There’s a plucky, eccentric American who sells home-baked English muffins at the organic market on Boulevard Raspail on Sundays, and they are as thick as three hockey pucks stacked one on top of the other, and they are absolutely delicious. For a while, I was there every other week, buying up a dozen or so, but I finally broke the habit and now I can’t remember why.
I also can’t remember exactly why I decided a few days ago that I must make English muffins and I must make them now, but I did, and it launched three days’ of buying flour, then more flour, and proofing and watching videos, and making them yet again.
Four times. I made English muffins four times; well, three, if you don’t count the first batch, which was ruined because there were bugs in my flour, which I only discovered, naturally, after I’d mixed everything together.
First, I made Michael Ruhlman’s recipe, which called for white flour and baking powder added at the end, and I ended up with a fairly tasteless muffin, but that’s because I’m not crazy about white flour — but I wondered how the muffins would turn out without baking powder. So I made them again, this time, with the CIA recipe for muffins, and these (photographed above and below) are the result — crispy on the outside, slightly holey on the inside muffins — but I was still concerned because, one, the recipe made a sticky (rather than smooth, breadlike) dough, and two, it only made 4-6 muffins and the recipe promised 12. So I made the same recipe again, and again with wheat flour (I love the nutty taste), and even added a bit of bread flour to thicken up the dough. I cut the dough into 12 pieces, but ended up with 12 tiny muffin balls, and not what you see here. So, as far as I can tell the “makes 12” business in the original recipe (which I’ve amended) is just crazy-talk. You’ll get 6 muffins here, enough for breakfast, and if you want more, then I’m suggesting that you double the recipe.
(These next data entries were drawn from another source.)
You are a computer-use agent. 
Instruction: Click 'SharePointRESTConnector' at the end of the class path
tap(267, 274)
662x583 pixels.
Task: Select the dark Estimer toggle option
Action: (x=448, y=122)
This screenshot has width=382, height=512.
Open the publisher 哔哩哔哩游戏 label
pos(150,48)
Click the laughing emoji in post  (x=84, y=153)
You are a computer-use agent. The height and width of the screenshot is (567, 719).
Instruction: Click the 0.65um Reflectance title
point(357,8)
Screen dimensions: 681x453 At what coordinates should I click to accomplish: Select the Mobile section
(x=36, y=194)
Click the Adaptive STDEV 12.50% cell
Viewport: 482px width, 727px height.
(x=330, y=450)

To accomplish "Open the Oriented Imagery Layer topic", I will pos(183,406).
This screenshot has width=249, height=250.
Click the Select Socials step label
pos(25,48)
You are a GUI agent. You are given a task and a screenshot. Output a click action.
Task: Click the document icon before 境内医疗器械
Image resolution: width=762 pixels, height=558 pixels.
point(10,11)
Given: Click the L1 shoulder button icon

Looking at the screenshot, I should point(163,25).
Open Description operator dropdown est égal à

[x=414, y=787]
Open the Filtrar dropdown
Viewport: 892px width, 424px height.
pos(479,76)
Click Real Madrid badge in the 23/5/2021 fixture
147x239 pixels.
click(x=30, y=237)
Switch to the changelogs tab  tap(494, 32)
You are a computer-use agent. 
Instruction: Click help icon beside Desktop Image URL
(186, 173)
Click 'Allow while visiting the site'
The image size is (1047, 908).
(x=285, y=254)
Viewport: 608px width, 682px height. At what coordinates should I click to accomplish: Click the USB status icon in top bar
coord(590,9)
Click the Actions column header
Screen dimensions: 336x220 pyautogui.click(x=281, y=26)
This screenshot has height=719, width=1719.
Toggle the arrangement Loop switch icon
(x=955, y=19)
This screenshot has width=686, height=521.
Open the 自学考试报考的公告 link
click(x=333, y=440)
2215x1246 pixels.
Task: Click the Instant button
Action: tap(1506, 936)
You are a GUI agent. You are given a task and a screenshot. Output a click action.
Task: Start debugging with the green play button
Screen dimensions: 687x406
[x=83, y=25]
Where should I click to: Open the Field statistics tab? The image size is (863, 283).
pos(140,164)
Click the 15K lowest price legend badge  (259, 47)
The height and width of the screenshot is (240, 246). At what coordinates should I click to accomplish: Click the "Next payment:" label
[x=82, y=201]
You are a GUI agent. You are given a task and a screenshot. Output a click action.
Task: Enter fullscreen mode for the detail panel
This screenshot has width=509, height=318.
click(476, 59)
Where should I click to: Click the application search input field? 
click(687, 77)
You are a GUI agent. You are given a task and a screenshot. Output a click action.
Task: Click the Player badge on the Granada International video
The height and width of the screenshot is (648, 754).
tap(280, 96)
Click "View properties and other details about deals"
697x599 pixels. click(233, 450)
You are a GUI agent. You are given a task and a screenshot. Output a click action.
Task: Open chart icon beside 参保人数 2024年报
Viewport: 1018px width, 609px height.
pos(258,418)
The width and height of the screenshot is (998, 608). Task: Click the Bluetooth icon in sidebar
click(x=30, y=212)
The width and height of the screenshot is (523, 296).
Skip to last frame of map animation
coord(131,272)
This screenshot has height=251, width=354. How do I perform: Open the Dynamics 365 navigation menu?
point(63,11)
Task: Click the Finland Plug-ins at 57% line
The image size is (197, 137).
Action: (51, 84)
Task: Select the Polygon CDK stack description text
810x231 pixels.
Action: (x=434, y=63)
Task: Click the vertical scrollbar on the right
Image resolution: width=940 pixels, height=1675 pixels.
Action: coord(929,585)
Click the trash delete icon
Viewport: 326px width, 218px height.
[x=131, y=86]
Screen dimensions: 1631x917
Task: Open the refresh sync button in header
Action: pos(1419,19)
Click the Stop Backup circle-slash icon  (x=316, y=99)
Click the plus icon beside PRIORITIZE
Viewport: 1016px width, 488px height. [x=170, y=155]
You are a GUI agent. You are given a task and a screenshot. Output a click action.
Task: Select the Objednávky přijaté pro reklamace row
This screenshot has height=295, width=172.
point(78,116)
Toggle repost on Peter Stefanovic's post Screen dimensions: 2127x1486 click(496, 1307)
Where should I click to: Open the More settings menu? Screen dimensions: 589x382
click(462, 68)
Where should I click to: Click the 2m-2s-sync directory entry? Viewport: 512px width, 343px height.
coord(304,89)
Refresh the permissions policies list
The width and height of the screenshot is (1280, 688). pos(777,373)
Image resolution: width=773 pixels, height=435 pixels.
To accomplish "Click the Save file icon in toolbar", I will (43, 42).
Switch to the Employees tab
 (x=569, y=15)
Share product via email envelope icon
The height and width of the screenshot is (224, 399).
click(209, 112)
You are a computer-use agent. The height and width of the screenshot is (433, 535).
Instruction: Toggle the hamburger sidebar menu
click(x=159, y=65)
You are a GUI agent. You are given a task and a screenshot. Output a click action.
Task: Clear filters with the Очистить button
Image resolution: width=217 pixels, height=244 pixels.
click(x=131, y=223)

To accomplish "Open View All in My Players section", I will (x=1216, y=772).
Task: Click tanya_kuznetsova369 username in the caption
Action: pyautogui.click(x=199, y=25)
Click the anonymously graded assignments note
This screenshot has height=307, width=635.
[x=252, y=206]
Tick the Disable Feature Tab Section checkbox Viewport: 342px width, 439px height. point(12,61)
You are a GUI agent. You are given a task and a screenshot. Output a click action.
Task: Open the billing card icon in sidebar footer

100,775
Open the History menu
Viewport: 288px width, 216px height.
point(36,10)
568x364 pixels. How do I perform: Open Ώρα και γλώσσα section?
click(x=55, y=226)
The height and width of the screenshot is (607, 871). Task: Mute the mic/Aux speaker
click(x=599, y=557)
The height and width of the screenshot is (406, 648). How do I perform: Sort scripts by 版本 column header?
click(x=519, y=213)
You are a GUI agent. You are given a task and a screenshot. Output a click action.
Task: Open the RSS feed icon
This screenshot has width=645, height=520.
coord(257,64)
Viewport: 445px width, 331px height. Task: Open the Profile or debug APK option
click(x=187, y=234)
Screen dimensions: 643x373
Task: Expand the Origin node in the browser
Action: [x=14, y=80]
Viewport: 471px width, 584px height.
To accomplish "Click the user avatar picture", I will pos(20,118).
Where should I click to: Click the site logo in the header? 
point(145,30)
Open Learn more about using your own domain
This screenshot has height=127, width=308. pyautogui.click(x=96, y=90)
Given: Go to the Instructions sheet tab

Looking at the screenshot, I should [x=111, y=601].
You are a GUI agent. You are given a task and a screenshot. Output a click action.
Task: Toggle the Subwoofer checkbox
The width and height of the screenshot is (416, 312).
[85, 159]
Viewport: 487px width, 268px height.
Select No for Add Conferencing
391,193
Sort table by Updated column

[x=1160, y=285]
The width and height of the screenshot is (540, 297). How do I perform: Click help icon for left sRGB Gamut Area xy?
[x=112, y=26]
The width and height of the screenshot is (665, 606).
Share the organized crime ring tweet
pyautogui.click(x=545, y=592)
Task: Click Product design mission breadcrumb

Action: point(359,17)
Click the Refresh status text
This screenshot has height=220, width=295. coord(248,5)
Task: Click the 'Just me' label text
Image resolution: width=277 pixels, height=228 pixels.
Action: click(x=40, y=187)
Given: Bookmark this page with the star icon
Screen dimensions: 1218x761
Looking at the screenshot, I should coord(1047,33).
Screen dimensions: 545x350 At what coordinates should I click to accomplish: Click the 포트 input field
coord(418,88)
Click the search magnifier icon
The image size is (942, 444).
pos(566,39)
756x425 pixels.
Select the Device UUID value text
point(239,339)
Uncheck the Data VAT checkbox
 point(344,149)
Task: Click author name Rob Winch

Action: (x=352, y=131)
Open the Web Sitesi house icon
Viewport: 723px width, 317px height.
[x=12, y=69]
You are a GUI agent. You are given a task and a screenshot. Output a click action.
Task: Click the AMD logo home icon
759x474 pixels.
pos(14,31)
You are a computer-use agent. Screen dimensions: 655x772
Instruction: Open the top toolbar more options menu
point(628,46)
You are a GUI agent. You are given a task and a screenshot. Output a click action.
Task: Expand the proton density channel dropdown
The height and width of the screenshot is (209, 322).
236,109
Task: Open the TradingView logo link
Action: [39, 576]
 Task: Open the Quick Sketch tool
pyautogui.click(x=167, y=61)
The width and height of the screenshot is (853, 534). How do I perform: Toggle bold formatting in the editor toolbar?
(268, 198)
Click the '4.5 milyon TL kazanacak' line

One other thing. Watch the heat, and keep it low. Otherwise, the muffins will cook too quickly and you’ll have crispy outsides and doughy insides.
My suggestion: make the dough the night before you want to eat these and simply cook them up on the griddle, then split them with a fork (very important), toast them, and have them for breakfast.
Whole Wheat English Muffins
Adapted from a recipe by the CIA
Makes 6 muffins
1 package active dry yeast
1 cup warm water
1 teaspoon sea salt
1 tablespoon honey
1 tablespoon butter, softened
2 cups whole wheat flour
½ cup bread flour
¼ cup yellow cornmeal, or as needed
1 tablespoon corn oil, for greasing skillet
1. Place the yeast and warm water in the bowl of a mixer and let stand until foamy, about 5 minutes. Add the sea salt, honey and butter and with the dough hook attachment, mix on low speed.
2. Add the flours and mix until all of the ingredients are blended, then increase the speed to medium-high until the dough is smooth, about 5 more minutes. Shape the dough into a ball, and put it in a lightly greased bowl, cover it with a towel, and let it rise for 2 hours in a warm (but not too hot) place. (Note: you can do all of this in advance, and let the dough rise overnight.)
3. To make the muffins, punch down the dough, and divide it into 6 pieces that you’ve shaped into discs. Set aside for 30 minutes.
4. Put the cornmeal in a shallow bowl or on a plate. Cover the top and bottom of each disc with cornmeal and cook in a lightly greased skillet over medium-low heat. Each side will take about 5 minutes. Let cool on a rack completely.
5. To eat the muffins, use a fork to split them open and toast. Add tons of salty butter and jam. Repeat.